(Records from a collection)
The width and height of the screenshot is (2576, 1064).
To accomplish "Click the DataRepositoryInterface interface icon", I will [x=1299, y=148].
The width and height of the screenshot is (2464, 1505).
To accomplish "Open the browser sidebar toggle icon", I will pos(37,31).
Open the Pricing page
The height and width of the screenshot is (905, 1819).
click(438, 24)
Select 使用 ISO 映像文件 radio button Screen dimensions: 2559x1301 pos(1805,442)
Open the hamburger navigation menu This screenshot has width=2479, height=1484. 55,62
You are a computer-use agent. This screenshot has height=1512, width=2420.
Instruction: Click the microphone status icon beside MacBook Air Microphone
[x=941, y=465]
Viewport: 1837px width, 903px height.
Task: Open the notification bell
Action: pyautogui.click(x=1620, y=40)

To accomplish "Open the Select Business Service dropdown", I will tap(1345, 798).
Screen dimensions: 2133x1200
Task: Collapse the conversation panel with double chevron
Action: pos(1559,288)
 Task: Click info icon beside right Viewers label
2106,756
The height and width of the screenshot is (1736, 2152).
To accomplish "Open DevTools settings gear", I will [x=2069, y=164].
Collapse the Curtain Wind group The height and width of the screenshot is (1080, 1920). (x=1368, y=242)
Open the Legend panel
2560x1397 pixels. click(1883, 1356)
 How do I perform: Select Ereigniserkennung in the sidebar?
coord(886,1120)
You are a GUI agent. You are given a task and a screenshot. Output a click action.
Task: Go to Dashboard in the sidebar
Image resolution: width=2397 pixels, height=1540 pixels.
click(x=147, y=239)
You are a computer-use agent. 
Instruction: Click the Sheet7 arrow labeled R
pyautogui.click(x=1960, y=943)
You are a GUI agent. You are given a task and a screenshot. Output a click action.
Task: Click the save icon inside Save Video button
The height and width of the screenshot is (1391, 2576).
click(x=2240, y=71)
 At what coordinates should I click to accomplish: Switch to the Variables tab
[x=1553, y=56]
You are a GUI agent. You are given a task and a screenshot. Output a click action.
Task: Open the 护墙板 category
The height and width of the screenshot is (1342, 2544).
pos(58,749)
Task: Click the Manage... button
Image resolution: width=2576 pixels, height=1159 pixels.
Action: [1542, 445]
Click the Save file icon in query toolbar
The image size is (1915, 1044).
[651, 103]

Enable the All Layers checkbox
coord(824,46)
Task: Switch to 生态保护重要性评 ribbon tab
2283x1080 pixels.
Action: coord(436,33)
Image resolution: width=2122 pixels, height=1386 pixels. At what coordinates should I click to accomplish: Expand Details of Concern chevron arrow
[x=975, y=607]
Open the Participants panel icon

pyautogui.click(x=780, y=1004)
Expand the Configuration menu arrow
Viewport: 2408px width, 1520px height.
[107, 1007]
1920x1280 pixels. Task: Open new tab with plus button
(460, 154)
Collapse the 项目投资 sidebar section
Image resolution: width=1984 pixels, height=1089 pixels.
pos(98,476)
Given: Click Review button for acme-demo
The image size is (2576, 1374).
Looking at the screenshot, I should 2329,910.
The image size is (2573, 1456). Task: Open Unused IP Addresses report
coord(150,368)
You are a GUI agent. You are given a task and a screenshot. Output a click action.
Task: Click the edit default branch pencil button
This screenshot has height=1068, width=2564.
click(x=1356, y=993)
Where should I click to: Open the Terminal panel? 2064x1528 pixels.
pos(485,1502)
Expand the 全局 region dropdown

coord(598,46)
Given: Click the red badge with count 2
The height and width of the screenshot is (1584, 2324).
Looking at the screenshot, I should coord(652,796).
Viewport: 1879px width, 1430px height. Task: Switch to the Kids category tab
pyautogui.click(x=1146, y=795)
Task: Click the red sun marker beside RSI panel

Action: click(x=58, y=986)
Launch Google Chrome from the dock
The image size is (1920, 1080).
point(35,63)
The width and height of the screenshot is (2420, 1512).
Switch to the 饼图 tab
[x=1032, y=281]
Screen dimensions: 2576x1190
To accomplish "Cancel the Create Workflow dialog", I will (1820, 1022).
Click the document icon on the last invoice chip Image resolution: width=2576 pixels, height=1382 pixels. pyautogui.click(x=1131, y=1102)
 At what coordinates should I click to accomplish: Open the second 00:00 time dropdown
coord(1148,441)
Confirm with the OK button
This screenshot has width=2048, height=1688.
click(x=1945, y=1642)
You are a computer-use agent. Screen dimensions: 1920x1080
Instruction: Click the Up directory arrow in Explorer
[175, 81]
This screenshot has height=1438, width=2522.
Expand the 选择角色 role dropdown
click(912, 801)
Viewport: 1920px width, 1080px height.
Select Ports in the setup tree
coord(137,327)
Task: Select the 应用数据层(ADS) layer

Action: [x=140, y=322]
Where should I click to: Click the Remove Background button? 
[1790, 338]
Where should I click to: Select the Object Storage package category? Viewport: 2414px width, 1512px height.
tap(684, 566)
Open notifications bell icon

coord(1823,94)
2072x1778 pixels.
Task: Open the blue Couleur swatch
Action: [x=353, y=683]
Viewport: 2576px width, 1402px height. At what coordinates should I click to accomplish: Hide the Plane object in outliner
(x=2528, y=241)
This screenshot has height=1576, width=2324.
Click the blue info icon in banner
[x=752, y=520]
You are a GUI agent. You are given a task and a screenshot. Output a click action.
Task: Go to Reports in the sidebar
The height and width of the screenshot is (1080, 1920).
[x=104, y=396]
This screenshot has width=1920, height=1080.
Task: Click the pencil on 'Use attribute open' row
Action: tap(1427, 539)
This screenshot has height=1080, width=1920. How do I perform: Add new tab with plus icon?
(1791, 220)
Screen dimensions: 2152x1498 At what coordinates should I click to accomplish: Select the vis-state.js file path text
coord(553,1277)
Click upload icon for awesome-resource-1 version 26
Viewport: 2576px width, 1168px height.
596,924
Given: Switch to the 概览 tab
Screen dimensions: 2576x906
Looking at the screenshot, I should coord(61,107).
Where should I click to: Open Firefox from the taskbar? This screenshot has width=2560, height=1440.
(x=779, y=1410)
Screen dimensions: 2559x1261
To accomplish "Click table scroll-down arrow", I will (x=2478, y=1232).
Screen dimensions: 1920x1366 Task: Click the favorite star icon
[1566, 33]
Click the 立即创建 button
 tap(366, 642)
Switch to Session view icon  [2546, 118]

## EXERCISE
What you return must match the records exactly, down to the last line.

## EXERCISE RESPONSE
The width and height of the screenshot is (2576, 1064).
To accomplish "Click the DataRepositoryInterface interface icon", I will [x=1299, y=148].
The width and height of the screenshot is (2464, 1505).
To accomplish "Open the browser sidebar toggle icon", I will pos(37,31).
Open the Pricing page
The height and width of the screenshot is (905, 1819).
click(438, 24)
Select 使用 ISO 映像文件 radio button Screen dimensions: 2559x1301 pos(1805,442)
Open the hamburger navigation menu This screenshot has width=2479, height=1484. 55,62
You are a computer-use agent. This screenshot has height=1512, width=2420.
Instruction: Click the microphone status icon beside MacBook Air Microphone
[x=941, y=465]
Viewport: 1837px width, 903px height.
Task: Open the notification bell
Action: pyautogui.click(x=1620, y=40)

To accomplish "Open the Select Business Service dropdown", I will tap(1345, 798).
Screen dimensions: 2133x1200
Task: Collapse the conversation panel with double chevron
Action: pos(1559,288)
 Task: Click info icon beside right Viewers label
2106,756
The height and width of the screenshot is (1736, 2152).
To accomplish "Open DevTools settings gear", I will [x=2069, y=164].
Collapse the Curtain Wind group The height and width of the screenshot is (1080, 1920). (x=1368, y=242)
Open the Legend panel
2560x1397 pixels. click(1883, 1356)
 How do I perform: Select Ereigniserkennung in the sidebar?
coord(886,1120)
You are a GUI agent. You are given a task and a screenshot. Output a click action.
Task: Go to Dashboard in the sidebar
Image resolution: width=2397 pixels, height=1540 pixels.
click(x=147, y=239)
You are a computer-use agent. 
Instruction: Click the Sheet7 arrow labeled R
pyautogui.click(x=1960, y=943)
You are a GUI agent. You are given a task and a screenshot. Output a click action.
Task: Click the save icon inside Save Video button
The height and width of the screenshot is (1391, 2576).
click(x=2240, y=71)
 At what coordinates should I click to accomplish: Switch to the Variables tab
[x=1553, y=56]
You are a GUI agent. You are given a task and a screenshot. Output a click action.
Task: Open the 护墙板 category
The height and width of the screenshot is (1342, 2544).
pos(58,749)
Task: Click the Manage... button
Image resolution: width=2576 pixels, height=1159 pixels.
Action: [1542, 445]
Click the Save file icon in query toolbar
The image size is (1915, 1044).
[651, 103]

Enable the All Layers checkbox
coord(824,46)
Task: Switch to 生态保护重要性评 ribbon tab
2283x1080 pixels.
Action: coord(436,33)
Image resolution: width=2122 pixels, height=1386 pixels. At what coordinates should I click to accomplish: Expand Details of Concern chevron arrow
[x=975, y=607]
Open the Participants panel icon

pyautogui.click(x=780, y=1004)
Expand the Configuration menu arrow
Viewport: 2408px width, 1520px height.
[107, 1007]
1920x1280 pixels. Task: Open new tab with plus button
(460, 154)
Collapse the 项目投资 sidebar section
Image resolution: width=1984 pixels, height=1089 pixels.
pos(98,476)
Given: Click Review button for acme-demo
The image size is (2576, 1374).
Looking at the screenshot, I should 2329,910.
The image size is (2573, 1456). Task: Open Unused IP Addresses report
coord(150,368)
You are a GUI agent. You are given a task and a screenshot. Output a click action.
Task: Click the edit default branch pencil button
This screenshot has height=1068, width=2564.
click(x=1356, y=993)
Where should I click to: Open the Terminal panel? 2064x1528 pixels.
pos(485,1502)
Expand the 全局 region dropdown

coord(598,46)
Given: Click the red badge with count 2
The height and width of the screenshot is (1584, 2324).
Looking at the screenshot, I should coord(652,796).
Viewport: 1879px width, 1430px height. Task: Switch to the Kids category tab
pyautogui.click(x=1146, y=795)
Task: Click the red sun marker beside RSI panel

Action: click(x=58, y=986)
Launch Google Chrome from the dock
The image size is (1920, 1080).
point(35,63)
The width and height of the screenshot is (2420, 1512).
Switch to the 饼图 tab
[x=1032, y=281]
Screen dimensions: 2576x1190
To accomplish "Cancel the Create Workflow dialog", I will (1820, 1022).
Click the document icon on the last invoice chip Image resolution: width=2576 pixels, height=1382 pixels. pyautogui.click(x=1131, y=1102)
 At what coordinates should I click to accomplish: Open the second 00:00 time dropdown
coord(1148,441)
Confirm with the OK button
This screenshot has width=2048, height=1688.
click(x=1945, y=1642)
You are a computer-use agent. Screen dimensions: 1920x1080
Instruction: Click the Up directory arrow in Explorer
[175, 81]
This screenshot has height=1438, width=2522.
Expand the 选择角色 role dropdown
click(912, 801)
Viewport: 1920px width, 1080px height.
Select Ports in the setup tree
coord(137,327)
Task: Select the 应用数据层(ADS) layer

Action: [x=140, y=322]
Where should I click to: Click the Remove Background button? 
[1790, 338]
Where should I click to: Select the Object Storage package category? Viewport: 2414px width, 1512px height.
tap(684, 566)
Open notifications bell icon

coord(1823,94)
2072x1778 pixels.
Task: Open the blue Couleur swatch
Action: [x=353, y=683]
Viewport: 2576px width, 1402px height. At what coordinates should I click to accomplish: Hide the Plane object in outliner
(x=2528, y=241)
This screenshot has height=1576, width=2324.
Click the blue info icon in banner
[x=752, y=520]
You are a GUI agent. You are given a task and a screenshot. Output a click action.
Task: Go to Reports in the sidebar
The height and width of the screenshot is (1080, 1920).
[x=104, y=396]
This screenshot has width=1920, height=1080.
Task: Click the pencil on 'Use attribute open' row
Action: tap(1427, 539)
This screenshot has height=1080, width=1920. How do I perform: Add new tab with plus icon?
(1791, 220)
Screen dimensions: 2152x1498 At what coordinates should I click to accomplish: Select the vis-state.js file path text
coord(553,1277)
Click upload icon for awesome-resource-1 version 26
Viewport: 2576px width, 1168px height.
596,924
Given: Switch to the 概览 tab
Screen dimensions: 2576x906
Looking at the screenshot, I should coord(61,107).
Where should I click to: Open Firefox from the taskbar? This screenshot has width=2560, height=1440.
(x=779, y=1410)
Screen dimensions: 2559x1261
To accomplish "Click table scroll-down arrow", I will (x=2478, y=1232).
Screen dimensions: 1920x1366 Task: Click the favorite star icon
[1566, 33]
Click the 立即创建 button
 tap(366, 642)
Switch to Session view icon  [2546, 118]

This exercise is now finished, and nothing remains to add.